The Frightening Possibility

The Republican acceptance of Trump's big lie makes for an uncertain future. The truth is, the less you care about what voters want, the closer you move to authoritarianism. The Republicans strategy is the hope to “game” elections, and Trump has taken the next logical step: Try to disenfranchise voters not only before but after elections.
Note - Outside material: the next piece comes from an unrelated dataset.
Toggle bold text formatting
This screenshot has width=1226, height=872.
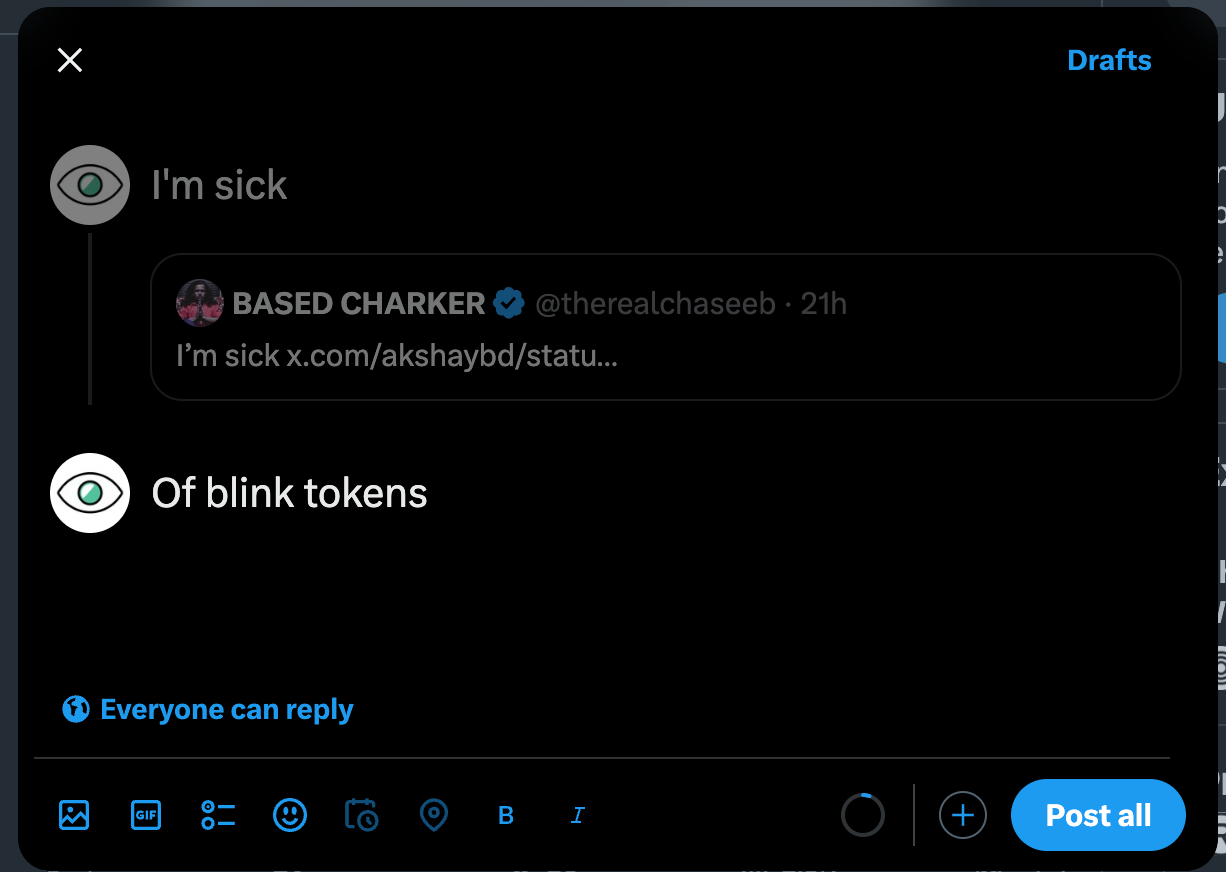pyautogui.click(x=506, y=816)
The incredible part of the equation is that an American President was able to reinvent the truth in plain sight, and get away with it … at least in one political party's eyes. Now, Trump is poised to reap the fruits of his own anti-democratic campaign. His lock on the party grassroots appears to give him a prohibitive advantage in the next presidential primary campaign if he decides to run.
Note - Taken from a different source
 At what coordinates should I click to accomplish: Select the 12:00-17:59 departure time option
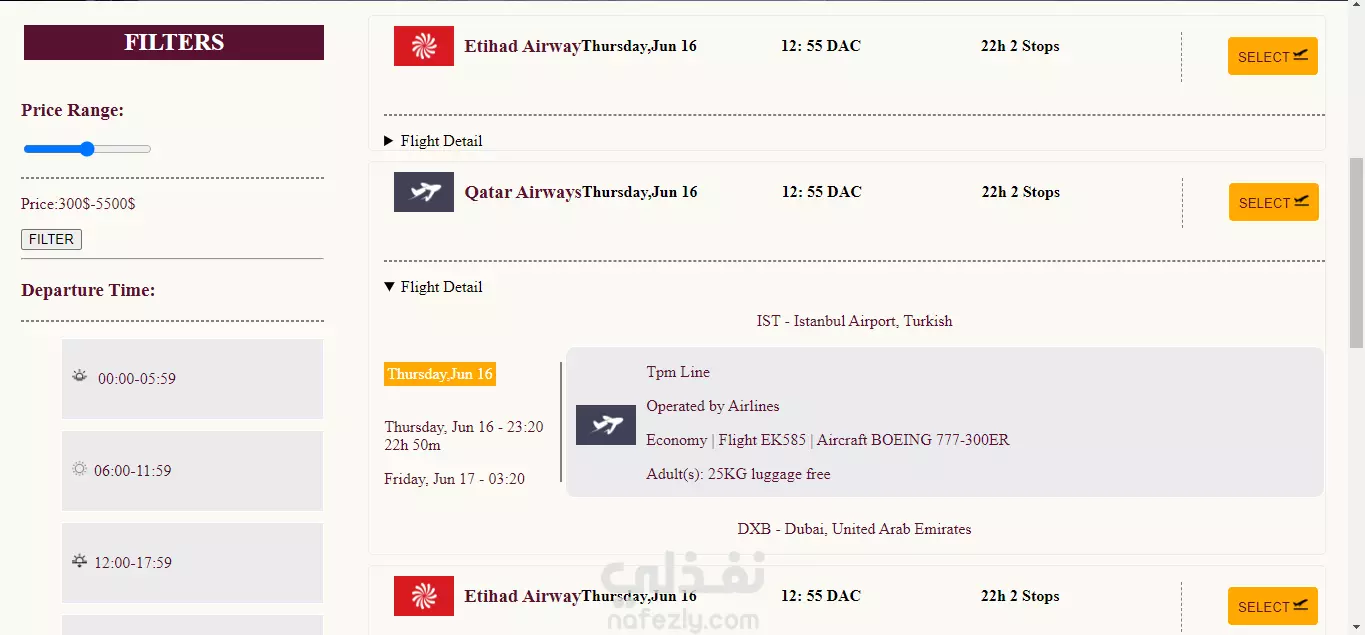point(192,563)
The “Big Lie” allegations are getting a second wind. Republicans are expected to believe the falsehoods, pretend they do or, at bare minimum, not let it be known that they don’t. Allegiance to a lie has become a test of loyalty to Donald Trump and a means of self-preservation for Republicans.

Do you want a historical analogy? Former Obama administration Attorney General Eric Holder offers one. Holder says …

"I think about ... those democracies that were lost in the middle part, the early part of the 20th century where democracy was not adequately defended and authoritarian regimes rose. And it wasn't because democracy was unpopular. You know, democracy was strong. But the reality is the defense of democracy was weak, and we cannot allow that to happen in this country."

 

Trump’s election lie has become GOP orthodoxy. But, the real issue is Republican lawmakers using the ploy for an excuse to practice voter suppression in the United States. The fact that so many people believe the big lie causes GOP candidates to go to the voters and say, “We're going to make sure that only the Republican can win.”

As Congressional Republicans’ attempted to overturn the 2020 election, state-level officials began a disenfranchisement blitz, introducing more than 160 bills this year to restrict ballot access going forward.

The notion that lawmakers can simply disregard the will of the people is an affront to the very idea of representative democracy. And yet Republicans no longer seem to be exerting so much effort trying to disguise their motives. Eric Lutz of Vanity Fair explains …

One lesson Trump taught them (Republicans) is that they need not be so subtle about this kind of thing; much of the GOP base was emboldened, rather than turned off, by his increasingly audacious attacks on the electoral system. For a party that has no real platform and represents fewer Americans, and which apparently has no immediate interest in evolving, limiting or disregarding its opponents’ voters may be the most reliable path to power.

Thanks to Trump, some of them may no longer be so shy about saying so. 'They don’t have to change all of them,' a county-level election official in Georgia said of voting laws at a Republican meeting in January. 'But they’ve got to change the major parts of them so that we at least have a shot at winning.'”

(Eric Lutz. “Trump’s Election Lies Are Fueling a New GOP Voter Suppression Crusade.” Vanity Fair. February 9, 2021.)